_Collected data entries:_

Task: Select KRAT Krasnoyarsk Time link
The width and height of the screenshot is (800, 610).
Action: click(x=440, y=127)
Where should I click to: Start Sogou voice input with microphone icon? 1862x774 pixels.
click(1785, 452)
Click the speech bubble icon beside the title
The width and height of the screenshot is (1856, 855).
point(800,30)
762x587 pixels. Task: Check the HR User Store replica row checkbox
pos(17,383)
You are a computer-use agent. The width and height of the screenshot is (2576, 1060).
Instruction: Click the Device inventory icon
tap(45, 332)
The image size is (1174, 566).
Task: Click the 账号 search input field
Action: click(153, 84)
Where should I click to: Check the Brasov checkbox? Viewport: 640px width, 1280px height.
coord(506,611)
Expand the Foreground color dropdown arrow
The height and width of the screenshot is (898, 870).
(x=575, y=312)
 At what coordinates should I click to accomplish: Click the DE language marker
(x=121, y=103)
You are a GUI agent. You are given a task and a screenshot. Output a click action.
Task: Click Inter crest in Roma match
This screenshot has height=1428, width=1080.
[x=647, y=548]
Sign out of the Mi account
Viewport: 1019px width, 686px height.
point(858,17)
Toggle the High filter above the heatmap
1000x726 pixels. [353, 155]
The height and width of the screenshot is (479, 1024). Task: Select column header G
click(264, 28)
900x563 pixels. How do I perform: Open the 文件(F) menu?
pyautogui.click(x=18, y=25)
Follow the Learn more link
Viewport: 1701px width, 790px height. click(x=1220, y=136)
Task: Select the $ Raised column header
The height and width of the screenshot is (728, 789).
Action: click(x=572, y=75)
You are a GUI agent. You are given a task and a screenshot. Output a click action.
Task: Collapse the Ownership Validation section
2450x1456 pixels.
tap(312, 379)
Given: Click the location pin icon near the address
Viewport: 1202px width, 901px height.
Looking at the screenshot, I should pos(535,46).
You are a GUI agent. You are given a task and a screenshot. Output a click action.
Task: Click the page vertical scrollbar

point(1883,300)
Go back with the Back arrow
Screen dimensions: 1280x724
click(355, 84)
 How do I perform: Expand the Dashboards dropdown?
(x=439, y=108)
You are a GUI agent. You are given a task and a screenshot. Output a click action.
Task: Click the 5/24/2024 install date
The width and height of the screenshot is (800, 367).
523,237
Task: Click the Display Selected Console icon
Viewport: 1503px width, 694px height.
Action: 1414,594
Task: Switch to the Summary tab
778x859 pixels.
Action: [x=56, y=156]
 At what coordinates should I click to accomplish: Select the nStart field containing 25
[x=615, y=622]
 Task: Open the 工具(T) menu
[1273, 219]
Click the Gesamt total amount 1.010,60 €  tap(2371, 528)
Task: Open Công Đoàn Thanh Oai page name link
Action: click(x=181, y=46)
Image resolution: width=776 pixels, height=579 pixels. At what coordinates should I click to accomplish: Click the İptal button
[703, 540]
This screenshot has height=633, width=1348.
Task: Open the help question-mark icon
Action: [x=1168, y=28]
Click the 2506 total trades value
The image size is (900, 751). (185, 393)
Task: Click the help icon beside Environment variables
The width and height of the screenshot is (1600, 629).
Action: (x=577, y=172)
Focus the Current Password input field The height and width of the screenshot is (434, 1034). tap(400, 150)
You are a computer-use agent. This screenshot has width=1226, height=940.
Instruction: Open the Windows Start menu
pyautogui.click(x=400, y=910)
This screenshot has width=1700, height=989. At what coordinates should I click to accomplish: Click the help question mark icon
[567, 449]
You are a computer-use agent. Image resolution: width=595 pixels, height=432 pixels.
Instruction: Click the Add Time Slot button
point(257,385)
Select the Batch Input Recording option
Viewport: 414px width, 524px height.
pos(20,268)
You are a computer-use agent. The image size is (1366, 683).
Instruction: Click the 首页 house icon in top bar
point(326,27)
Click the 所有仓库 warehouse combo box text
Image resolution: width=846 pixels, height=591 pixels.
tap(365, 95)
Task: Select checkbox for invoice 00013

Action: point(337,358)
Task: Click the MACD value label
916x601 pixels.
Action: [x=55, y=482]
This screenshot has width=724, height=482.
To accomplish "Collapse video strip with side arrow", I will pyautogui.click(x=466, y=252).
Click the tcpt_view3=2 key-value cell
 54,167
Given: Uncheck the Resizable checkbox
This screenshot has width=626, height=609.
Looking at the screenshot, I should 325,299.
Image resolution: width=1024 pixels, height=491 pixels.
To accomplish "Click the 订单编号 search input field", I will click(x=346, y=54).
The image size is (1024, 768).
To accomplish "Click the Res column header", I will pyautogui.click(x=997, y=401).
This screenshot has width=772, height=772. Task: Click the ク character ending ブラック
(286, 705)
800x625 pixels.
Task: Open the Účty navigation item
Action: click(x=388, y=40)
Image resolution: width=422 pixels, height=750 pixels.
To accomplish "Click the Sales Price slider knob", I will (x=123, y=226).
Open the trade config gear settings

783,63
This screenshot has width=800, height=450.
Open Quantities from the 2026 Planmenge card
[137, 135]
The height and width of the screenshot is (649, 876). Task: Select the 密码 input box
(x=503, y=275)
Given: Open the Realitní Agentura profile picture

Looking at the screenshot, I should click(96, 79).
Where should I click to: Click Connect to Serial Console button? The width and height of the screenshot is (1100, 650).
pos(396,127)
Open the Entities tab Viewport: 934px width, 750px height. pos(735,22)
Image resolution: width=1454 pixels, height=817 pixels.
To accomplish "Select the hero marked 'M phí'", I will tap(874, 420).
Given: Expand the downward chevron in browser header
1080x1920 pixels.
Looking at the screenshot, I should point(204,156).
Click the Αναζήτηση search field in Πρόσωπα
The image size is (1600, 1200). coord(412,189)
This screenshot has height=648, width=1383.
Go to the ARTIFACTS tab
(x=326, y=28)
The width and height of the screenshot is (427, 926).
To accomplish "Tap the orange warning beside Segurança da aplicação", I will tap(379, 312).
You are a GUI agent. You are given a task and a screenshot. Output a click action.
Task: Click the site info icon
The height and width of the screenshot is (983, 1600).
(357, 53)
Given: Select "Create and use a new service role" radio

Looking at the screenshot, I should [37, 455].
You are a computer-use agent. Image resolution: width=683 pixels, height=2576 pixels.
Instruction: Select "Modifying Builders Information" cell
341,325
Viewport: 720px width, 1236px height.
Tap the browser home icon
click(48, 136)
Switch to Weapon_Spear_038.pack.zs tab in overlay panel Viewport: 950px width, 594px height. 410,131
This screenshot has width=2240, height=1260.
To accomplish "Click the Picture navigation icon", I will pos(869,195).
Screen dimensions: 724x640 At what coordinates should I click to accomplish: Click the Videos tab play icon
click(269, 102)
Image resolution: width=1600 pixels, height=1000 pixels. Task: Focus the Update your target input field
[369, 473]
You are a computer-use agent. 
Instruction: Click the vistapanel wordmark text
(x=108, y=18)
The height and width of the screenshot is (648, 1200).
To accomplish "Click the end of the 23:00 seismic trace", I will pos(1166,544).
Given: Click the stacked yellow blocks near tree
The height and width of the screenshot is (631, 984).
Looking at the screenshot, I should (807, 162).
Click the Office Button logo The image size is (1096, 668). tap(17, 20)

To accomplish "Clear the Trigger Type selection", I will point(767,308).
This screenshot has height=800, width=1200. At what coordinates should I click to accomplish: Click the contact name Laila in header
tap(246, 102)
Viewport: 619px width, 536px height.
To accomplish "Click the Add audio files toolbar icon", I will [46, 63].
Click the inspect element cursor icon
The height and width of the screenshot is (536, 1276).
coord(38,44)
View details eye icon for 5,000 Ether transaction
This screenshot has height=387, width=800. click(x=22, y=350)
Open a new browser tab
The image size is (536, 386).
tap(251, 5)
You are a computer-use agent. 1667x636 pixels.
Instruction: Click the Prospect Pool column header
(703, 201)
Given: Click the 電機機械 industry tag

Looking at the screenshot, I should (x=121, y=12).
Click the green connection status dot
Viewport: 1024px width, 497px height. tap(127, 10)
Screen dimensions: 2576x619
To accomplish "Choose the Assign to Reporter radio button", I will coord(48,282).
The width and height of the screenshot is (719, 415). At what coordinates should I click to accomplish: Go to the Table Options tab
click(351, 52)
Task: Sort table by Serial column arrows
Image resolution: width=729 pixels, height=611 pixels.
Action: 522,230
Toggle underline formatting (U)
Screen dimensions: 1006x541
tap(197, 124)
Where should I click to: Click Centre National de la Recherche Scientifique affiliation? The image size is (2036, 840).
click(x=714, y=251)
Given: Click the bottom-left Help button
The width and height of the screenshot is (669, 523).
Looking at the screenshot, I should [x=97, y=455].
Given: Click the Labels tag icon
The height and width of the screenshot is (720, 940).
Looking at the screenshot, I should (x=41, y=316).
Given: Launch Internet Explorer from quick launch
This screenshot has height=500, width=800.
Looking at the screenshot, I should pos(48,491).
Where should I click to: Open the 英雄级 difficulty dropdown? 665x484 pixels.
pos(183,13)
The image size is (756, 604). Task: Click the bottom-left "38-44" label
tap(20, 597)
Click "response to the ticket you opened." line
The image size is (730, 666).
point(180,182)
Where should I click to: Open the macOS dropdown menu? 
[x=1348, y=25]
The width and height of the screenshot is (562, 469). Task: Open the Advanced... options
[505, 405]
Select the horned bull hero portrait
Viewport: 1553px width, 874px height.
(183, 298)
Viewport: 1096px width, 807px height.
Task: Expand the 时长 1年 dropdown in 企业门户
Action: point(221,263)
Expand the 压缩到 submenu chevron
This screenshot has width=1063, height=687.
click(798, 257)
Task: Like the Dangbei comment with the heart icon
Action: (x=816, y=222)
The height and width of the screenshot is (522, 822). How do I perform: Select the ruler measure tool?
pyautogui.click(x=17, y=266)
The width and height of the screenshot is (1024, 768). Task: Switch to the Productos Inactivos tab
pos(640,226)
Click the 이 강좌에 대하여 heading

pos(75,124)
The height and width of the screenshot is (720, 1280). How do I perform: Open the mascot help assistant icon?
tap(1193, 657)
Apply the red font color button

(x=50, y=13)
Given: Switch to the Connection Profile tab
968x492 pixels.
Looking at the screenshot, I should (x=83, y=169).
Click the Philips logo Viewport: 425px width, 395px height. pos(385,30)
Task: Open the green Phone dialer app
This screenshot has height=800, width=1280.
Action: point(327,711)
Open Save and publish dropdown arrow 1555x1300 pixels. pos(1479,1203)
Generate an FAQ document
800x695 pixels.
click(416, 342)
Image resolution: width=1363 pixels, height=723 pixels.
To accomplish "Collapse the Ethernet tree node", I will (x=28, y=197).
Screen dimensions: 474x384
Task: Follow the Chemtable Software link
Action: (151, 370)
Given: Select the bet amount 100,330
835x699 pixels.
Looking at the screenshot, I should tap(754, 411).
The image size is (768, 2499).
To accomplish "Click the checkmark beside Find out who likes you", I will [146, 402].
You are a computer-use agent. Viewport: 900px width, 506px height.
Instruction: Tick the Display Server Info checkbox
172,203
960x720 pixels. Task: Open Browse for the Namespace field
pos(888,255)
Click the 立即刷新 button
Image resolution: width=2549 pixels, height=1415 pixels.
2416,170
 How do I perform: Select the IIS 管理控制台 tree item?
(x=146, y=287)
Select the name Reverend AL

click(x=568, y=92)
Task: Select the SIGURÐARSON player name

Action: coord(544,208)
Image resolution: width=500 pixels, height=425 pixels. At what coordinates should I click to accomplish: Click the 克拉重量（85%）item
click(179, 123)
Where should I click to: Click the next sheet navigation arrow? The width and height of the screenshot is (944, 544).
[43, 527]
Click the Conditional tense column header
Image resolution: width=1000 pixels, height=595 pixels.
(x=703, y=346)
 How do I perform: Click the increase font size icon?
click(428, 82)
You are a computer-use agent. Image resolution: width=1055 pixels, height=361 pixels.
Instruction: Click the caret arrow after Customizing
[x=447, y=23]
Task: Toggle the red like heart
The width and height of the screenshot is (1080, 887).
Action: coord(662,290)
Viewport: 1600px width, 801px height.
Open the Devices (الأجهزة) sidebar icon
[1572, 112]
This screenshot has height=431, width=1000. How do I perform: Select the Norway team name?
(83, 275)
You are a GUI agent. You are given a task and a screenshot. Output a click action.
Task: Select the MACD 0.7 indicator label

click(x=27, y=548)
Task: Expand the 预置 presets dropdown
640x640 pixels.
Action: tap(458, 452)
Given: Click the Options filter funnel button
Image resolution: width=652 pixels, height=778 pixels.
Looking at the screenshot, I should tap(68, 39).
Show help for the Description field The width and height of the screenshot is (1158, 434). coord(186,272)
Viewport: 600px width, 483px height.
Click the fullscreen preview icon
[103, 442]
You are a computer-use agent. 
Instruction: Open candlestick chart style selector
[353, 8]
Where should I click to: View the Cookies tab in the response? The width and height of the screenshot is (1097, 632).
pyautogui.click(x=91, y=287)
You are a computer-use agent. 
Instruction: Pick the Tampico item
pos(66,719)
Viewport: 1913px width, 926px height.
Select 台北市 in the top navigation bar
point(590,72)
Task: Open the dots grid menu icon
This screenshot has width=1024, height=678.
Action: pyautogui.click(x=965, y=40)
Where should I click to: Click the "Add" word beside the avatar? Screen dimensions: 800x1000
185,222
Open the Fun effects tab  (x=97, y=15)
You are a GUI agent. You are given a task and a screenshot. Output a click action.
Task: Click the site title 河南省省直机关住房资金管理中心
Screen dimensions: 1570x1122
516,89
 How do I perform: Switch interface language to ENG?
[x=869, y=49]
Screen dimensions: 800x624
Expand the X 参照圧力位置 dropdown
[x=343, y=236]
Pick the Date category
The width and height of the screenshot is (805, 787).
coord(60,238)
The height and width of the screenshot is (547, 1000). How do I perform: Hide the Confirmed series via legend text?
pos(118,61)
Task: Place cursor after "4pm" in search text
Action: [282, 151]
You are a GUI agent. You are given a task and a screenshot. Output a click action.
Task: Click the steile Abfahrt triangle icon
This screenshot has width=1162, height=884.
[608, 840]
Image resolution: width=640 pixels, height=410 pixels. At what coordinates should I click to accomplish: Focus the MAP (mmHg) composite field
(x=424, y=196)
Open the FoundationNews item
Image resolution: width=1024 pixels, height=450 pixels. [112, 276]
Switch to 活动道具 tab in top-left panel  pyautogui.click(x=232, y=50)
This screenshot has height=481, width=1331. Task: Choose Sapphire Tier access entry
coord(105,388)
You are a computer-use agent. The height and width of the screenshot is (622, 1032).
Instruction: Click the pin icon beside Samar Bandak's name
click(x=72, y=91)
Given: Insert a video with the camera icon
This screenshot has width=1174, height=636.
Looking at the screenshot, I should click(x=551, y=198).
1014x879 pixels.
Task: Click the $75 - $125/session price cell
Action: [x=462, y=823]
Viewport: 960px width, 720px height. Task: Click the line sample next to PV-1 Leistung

_Task to complete:_ Look through the records and give only the number of lines where the string "title" appears.

_Exercise output:_ 2